The preacher no longer wears formal clothing and, when was the last time you saw a Genevan gown?  “Casual” is the C21st style. It is an informality that has also slipped into the order and language of worship. Often the Call to Worship has been replaced with an informal “Hi!” or funny anecdote about what happened in the supermarket.

Law, confession and assurance have disappeared in many churches or are so disguised as to be unrecognisable. Also, in some churches, the congregational prayer has disappeared altogether. The “prayer chain” takes care of that.

Announcements are now done via videos and slides reminiscent of the movie theatre (no popcorn though) and even the taking of offerings during the services have disappeared in many places replaced by online giving or a card scanner in the foyer.

The concept of a dialogue that God initiates and to which we are invited to humbly respond, has vanished.

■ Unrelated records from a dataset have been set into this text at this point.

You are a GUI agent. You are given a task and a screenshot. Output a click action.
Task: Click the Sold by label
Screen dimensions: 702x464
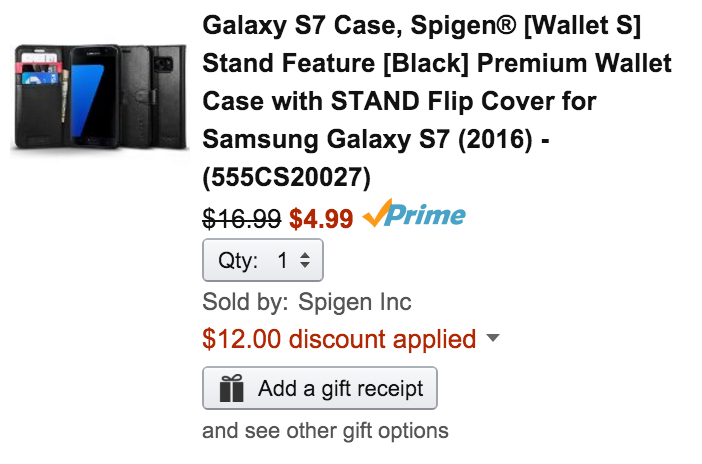pyautogui.click(x=245, y=302)
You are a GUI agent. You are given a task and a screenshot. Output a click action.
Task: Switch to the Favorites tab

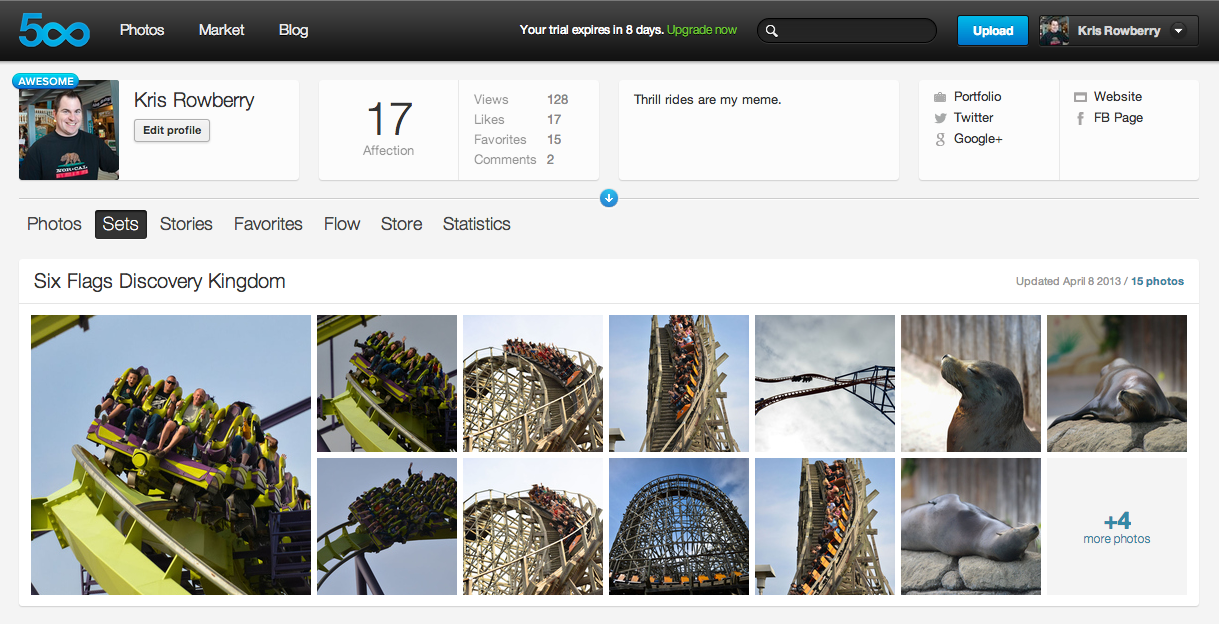tap(268, 224)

Instead, we often have the gall to invite the Holy Spirit to our worship services, which is a real turning of the heavenly tables!

Churches that traditionally had morning and evening services have largely slimmed down to one service – a trend hastened by the COVID pandemic.

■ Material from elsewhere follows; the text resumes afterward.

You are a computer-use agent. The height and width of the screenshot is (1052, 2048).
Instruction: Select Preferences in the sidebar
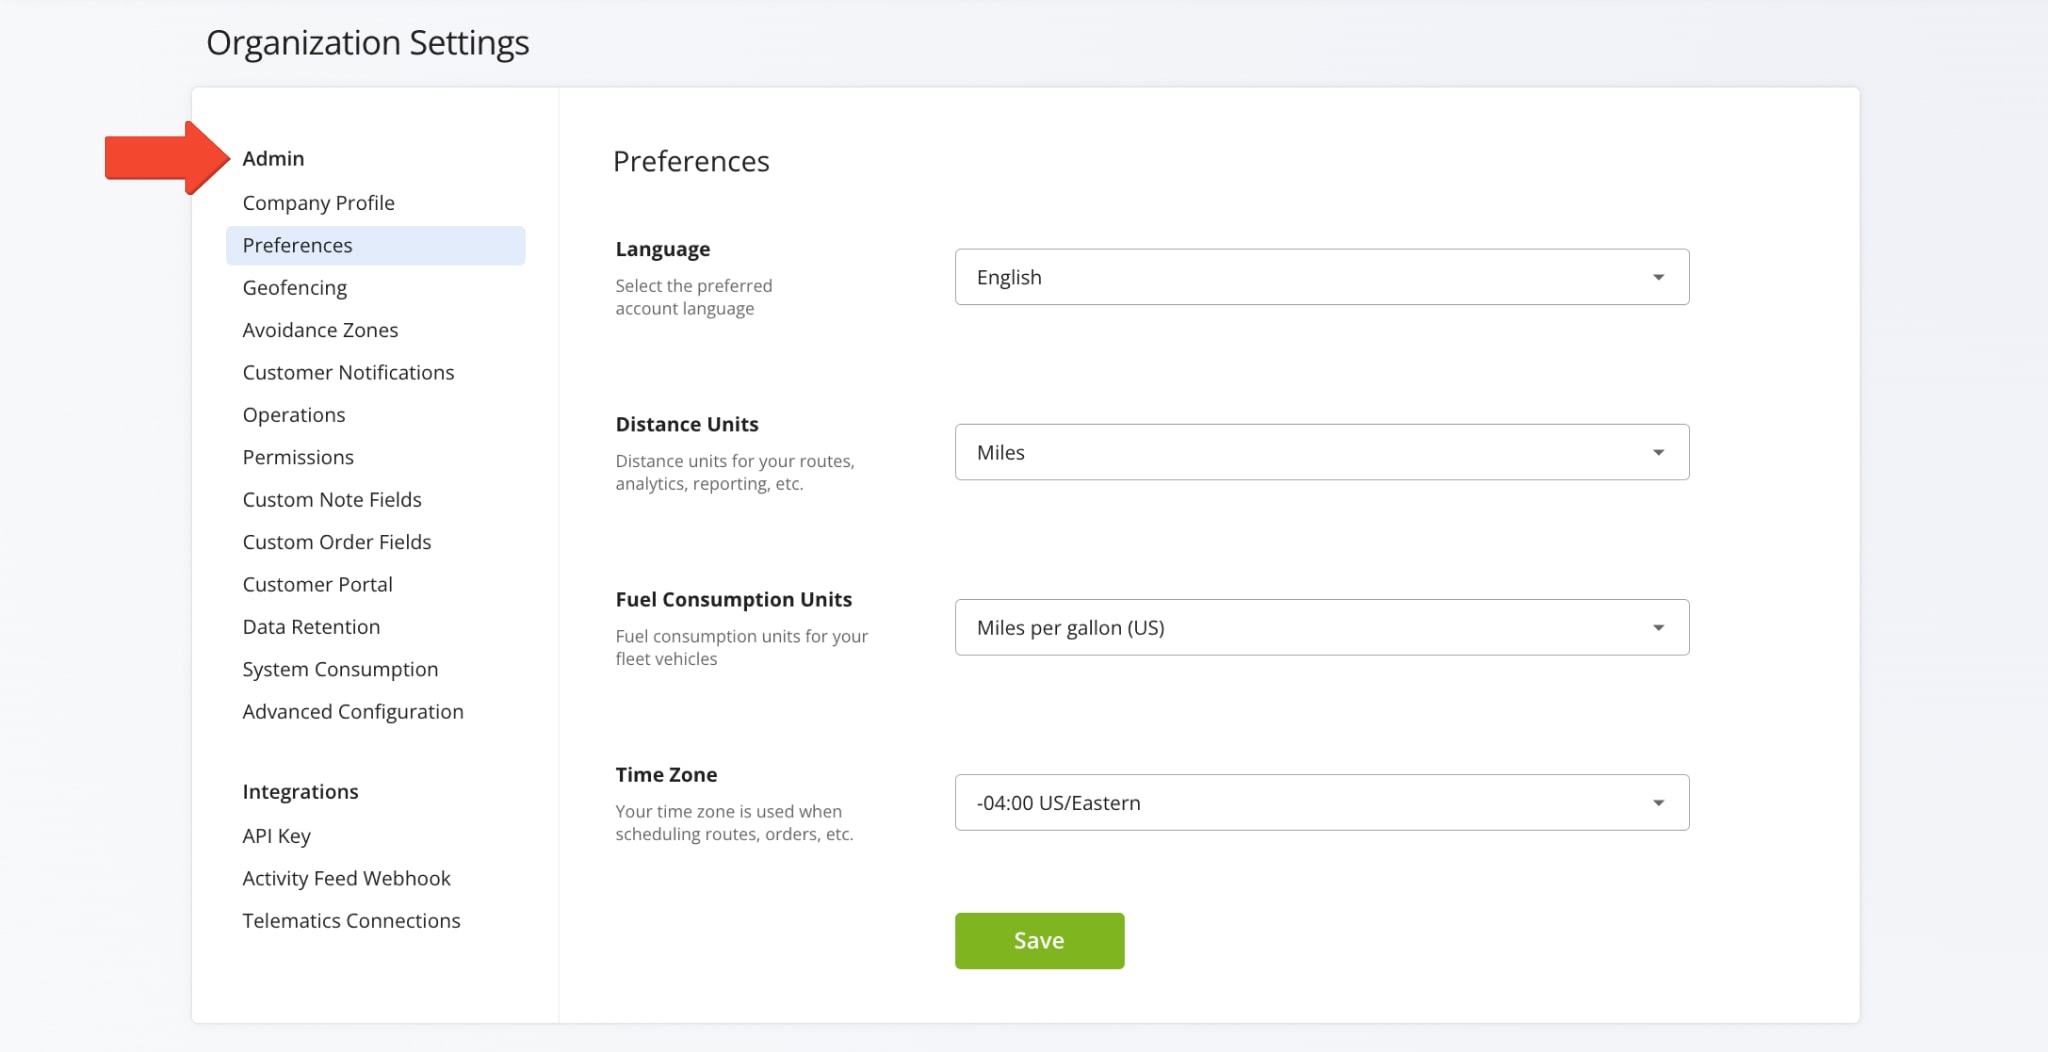[298, 246]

How many of these changes were made to please us and how many were made to honour God. I am not saying the changes were wrong or that all past practices were right, but the question is: what were the motivations for the changes? Were they to honour God more appropriately or to make it more pleasant for us? Were they primarily to enhance our focus on our God and His gracious work in the lives of His people and His Kingdom, or to make worship more bearable? And an ancillary question: has the move a few decades ago to “seeker sensitive” services been a blessing or a curse with regard to God honouring worship?

My suspicion is that the latter is more likely to be true. I don’t think the primacy of God in worship was always thought of – or am just being an old cynic?

Have these changes genuinely enhanced worship, praise and adoration of the one true God in a God honouring way?

I have one final gripe that reinforces my cynicism. It is the tendency for many of the songs we sing to focus on singular first person pronouns – namely “I” and “”me”. So often the “we-ness” of God’s gathered community is missing: the “we” of God’s people praising all the attributes and aspects of the triune God for who He is and what He has done often gets lost.

I am not saying everything we do now is wrong, rather, what I am suggesting is that there could be a Godly perspective missing in our worship that potentially drains it of its awe and majesty. When we lose the focus on the majesty God, He is not praised and our worship, in my mind, is all the poorer.